Di Francesco Berrettoni

GROTTAMMARE – Mercoledì 8 giugno presso la biblioteca Rivosecchi di Grottammare si è svolto il settimo appuntamento del corso “La famiglia e la buona comunicazione”, organizzato dal settimanale diocesano L’Ancora e promosso dall’Associazione Radio Incredibile in collaborazione con la Fondazione Cassa di Risparmio di Ascoli Piceno.

Don Dino Cecconi, parroco di Ancona e regista RAI delle dirette televisive delle messe domenicali di RAI1, è stato l’ospite della serata. Indicazioni e consigli per la realizzazione di servizi video giornalistici di qualità con i mezzi a propria disposizione sono stati al centro del tema dell’incontro.
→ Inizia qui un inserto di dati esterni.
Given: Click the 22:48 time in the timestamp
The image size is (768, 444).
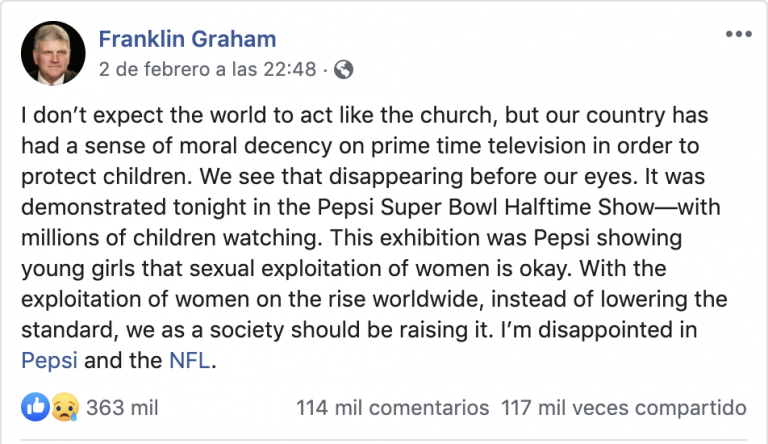Looking at the screenshot, I should [x=293, y=69].
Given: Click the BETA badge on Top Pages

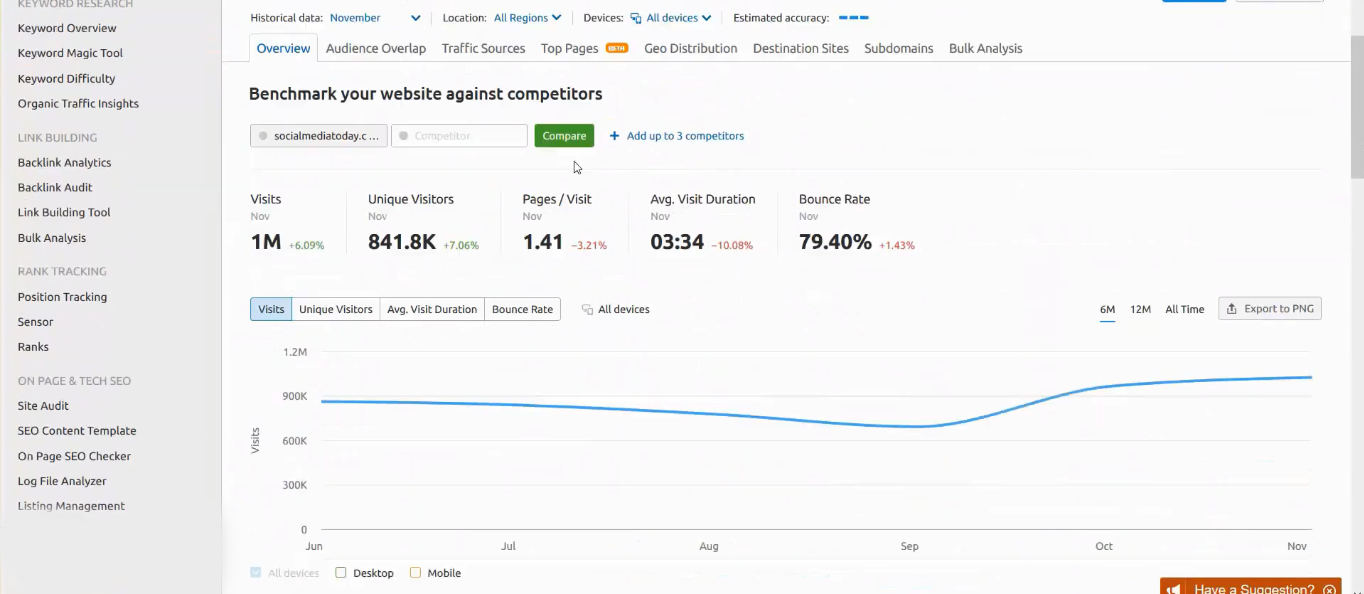Looking at the screenshot, I should pyautogui.click(x=617, y=48).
Inizialmente nel presentarsi, Don Dino ha parlato delle sue principali esperienze che gli hanno permesso di sviluppare uno stile giornalistico da reportage. Tra queste ci sono gli studi da produttore televisivo negli anni 80 presso la scuola Paolina di Roma, la direzione di una radio a Chicago e i 12 anni da reporter di documentari in giro per varie parti del mondo.

Durante l’arco della serata, Don Dino si è principalmente concentrato su due punti fondamentali.
Il primo riguarda la struttura della notizia che non deve superare le 600 battute per un testo scritto e il minuto per un video. Questo perché, secondo l’ospite, l’informazione “non va commentata ma va data” e per far ciò basta non inserire ripetizioni, commenti, opinioni e giudizi personali all’interno di un articolo.
Il secondo elemento, collegato a quello precedente, si riferisce alla figura del vero giornalista che, secondo Don Dino, “non produce risposte ma genera domande” perché il fine del giornalista non è quello di influenzare o condizionare il pubblico, tipica caratteristica del giornalismo “deteriorato”, ma è l’informazione “nuda e cruda” che lascia libero il fruitore di pensare e decidere con la propria mente.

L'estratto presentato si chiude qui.